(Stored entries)
Start
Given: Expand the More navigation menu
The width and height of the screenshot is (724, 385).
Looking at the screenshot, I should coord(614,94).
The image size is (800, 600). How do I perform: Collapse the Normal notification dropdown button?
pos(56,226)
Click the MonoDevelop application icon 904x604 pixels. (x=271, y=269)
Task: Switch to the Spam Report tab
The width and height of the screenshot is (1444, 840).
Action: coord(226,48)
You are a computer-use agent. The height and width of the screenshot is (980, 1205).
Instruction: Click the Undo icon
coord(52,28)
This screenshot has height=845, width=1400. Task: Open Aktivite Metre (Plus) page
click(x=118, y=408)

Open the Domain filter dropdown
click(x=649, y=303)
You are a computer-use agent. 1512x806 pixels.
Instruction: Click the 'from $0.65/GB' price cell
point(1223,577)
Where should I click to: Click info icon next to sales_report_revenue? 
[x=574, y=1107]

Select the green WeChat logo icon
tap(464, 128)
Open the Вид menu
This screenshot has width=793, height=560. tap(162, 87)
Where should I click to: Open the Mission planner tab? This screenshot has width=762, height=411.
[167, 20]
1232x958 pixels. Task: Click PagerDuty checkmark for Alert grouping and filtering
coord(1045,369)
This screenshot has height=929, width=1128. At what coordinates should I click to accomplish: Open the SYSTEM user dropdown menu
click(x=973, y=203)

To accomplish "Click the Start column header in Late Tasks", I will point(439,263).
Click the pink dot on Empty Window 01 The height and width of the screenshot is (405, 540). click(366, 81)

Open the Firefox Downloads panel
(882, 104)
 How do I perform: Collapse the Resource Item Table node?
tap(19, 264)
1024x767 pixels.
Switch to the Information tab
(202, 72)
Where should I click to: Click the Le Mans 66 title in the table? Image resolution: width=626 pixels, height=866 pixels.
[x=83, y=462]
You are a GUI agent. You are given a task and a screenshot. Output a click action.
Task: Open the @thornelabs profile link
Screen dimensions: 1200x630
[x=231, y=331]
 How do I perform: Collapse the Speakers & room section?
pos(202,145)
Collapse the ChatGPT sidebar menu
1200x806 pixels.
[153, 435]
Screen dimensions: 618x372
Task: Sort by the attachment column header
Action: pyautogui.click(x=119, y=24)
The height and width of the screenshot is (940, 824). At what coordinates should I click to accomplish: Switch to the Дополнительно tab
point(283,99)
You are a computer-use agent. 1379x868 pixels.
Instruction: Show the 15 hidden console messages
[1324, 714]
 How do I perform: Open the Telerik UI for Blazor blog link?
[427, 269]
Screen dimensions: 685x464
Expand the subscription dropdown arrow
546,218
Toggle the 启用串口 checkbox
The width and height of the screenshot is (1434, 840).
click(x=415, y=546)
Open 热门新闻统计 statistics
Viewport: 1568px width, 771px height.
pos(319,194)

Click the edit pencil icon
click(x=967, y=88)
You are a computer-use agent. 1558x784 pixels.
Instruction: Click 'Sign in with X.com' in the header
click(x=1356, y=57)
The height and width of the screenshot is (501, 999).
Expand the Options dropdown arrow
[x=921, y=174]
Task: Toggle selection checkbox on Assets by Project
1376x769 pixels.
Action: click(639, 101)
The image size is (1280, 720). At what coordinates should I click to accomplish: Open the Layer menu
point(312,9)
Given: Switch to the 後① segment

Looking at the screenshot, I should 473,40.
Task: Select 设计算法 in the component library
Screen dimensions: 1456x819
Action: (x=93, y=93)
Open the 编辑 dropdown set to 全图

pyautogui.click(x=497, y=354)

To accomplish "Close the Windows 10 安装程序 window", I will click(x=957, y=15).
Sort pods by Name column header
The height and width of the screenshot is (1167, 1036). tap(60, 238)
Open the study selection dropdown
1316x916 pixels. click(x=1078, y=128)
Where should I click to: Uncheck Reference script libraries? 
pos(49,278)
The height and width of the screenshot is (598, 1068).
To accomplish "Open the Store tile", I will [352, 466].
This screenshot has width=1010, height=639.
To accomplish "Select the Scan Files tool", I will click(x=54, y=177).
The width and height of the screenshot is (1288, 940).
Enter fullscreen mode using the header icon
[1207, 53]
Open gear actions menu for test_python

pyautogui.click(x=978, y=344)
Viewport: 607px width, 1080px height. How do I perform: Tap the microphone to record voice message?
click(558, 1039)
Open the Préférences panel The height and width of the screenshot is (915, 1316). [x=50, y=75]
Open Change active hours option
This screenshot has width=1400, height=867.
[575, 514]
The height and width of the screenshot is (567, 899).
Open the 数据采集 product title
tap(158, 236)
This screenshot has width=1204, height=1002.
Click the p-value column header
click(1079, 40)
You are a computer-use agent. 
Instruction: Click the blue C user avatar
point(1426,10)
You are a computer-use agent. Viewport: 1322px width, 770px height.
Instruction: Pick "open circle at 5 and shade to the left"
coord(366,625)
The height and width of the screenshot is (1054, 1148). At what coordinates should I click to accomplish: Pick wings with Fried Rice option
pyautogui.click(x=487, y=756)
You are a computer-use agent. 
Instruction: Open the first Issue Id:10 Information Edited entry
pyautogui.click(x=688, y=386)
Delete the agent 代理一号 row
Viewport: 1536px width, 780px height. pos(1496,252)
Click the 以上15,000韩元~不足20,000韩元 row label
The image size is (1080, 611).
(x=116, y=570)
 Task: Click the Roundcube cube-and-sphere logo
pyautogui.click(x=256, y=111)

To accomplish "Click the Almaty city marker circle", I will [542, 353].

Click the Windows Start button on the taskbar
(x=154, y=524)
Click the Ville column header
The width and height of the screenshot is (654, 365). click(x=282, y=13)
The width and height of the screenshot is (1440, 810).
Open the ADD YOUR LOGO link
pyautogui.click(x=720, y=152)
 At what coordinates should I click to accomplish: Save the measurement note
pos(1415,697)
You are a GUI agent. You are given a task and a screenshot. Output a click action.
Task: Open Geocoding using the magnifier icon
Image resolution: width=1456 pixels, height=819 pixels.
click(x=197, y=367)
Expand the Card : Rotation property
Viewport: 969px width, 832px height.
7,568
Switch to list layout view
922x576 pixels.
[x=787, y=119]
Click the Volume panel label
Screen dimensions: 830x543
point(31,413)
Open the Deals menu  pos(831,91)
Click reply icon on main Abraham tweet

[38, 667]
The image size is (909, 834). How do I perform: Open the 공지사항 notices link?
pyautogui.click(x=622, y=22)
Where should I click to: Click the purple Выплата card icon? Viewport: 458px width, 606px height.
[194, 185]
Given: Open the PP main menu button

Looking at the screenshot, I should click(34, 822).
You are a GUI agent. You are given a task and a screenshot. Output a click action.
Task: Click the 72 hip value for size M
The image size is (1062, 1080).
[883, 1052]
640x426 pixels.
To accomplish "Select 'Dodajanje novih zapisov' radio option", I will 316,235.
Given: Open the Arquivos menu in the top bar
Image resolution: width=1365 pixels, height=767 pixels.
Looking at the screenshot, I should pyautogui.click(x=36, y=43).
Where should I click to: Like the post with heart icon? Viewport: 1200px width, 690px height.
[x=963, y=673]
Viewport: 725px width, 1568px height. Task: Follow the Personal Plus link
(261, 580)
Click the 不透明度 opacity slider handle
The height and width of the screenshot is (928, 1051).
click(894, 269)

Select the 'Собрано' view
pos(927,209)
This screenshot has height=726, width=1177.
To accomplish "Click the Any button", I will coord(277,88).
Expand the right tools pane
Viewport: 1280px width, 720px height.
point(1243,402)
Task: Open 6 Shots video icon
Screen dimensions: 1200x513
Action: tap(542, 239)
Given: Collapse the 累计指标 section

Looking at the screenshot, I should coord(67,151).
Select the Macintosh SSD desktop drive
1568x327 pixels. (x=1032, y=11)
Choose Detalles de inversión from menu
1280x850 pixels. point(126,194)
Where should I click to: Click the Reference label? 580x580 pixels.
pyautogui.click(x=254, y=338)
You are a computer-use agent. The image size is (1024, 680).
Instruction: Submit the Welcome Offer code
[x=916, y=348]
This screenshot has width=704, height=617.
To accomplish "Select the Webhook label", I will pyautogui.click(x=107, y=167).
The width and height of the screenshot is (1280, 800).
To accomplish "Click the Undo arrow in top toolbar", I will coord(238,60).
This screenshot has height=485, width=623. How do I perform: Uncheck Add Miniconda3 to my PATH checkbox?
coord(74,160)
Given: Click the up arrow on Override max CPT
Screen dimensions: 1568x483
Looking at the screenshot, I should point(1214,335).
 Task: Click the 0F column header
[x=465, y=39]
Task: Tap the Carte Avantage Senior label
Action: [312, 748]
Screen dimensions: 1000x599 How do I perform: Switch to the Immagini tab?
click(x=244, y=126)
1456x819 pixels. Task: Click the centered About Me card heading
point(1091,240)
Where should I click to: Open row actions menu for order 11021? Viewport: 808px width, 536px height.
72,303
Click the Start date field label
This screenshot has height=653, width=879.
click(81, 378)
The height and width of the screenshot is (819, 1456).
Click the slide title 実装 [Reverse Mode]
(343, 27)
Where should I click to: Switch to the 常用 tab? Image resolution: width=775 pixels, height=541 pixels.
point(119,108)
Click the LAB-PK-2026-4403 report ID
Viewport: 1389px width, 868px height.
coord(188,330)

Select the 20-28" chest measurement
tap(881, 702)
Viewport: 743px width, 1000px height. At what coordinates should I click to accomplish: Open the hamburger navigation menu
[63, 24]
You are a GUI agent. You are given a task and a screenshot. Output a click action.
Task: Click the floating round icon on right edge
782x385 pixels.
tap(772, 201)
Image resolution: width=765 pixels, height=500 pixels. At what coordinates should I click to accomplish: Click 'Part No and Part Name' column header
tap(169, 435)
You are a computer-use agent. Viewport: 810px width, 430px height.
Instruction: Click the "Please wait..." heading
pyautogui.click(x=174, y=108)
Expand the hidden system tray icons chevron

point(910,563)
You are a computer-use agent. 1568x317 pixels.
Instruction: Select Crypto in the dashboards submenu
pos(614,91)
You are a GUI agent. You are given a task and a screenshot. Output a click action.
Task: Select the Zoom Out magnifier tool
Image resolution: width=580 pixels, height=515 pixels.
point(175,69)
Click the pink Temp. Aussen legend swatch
End
* **Exercise**: Starting at the line containing "Click the LAB-PK-2026-4403 report ID" and ending at the last line of the listing, render each line as a row of a Markdown table with the columns No. and Line. Leave out blank lines.

* **Solution to the problem**:
| No. | Line |
|---|---|
| 1 | Click the LAB-PK-2026-4403 report ID |
| 2 | Viewport: 1389px width, 868px height. |
| 3 | coord(188,330) |
| 4 | Select the 20-28" chest measurement |
| 5 | tap(881, 702) |
| 6 | Viewport: 743px width, 1000px height. At what coordinates should I click to accomplish: Open the hamburger navigation menu |
| 7 | [63, 24] |
| 8 | You are a GUI agent. You are given a task and a screenshot. Output a click action. |
| 9 | Task: Click the floating round icon on right edge |
| 10 | 782x385 pixels. |
| 11 | tap(772, 201) |
| 12 | Image resolution: width=765 pixels, height=500 pixels. At what coordinates should I click to accomplish: Click 'Part No and Part Name' column header |
| 13 | tap(169, 435) |
| 14 | You are a computer-use agent. Viewport: 810px width, 430px height. |
| 15 | Instruction: Click the "Please wait..." heading |
| 16 | pyautogui.click(x=174, y=108) |
| 17 | Expand the hidden system tray icons chevron |
| 18 | point(910,563) |
| 19 | You are a computer-use agent. 1568x317 pixels. |
| 20 | Instruction: Select Crypto in the dashboards submenu |
| 21 | pos(614,91) |
| 22 | You are a GUI agent. You are given a task and a screenshot. Output a click action. |
| 23 | Task: Select the Zoom Out magnifier tool |
| 24 | Image resolution: width=580 pixels, height=515 pixels. |
| 25 | point(175,69) |
| 26 | Click the pink Temp. Aussen legend swatch |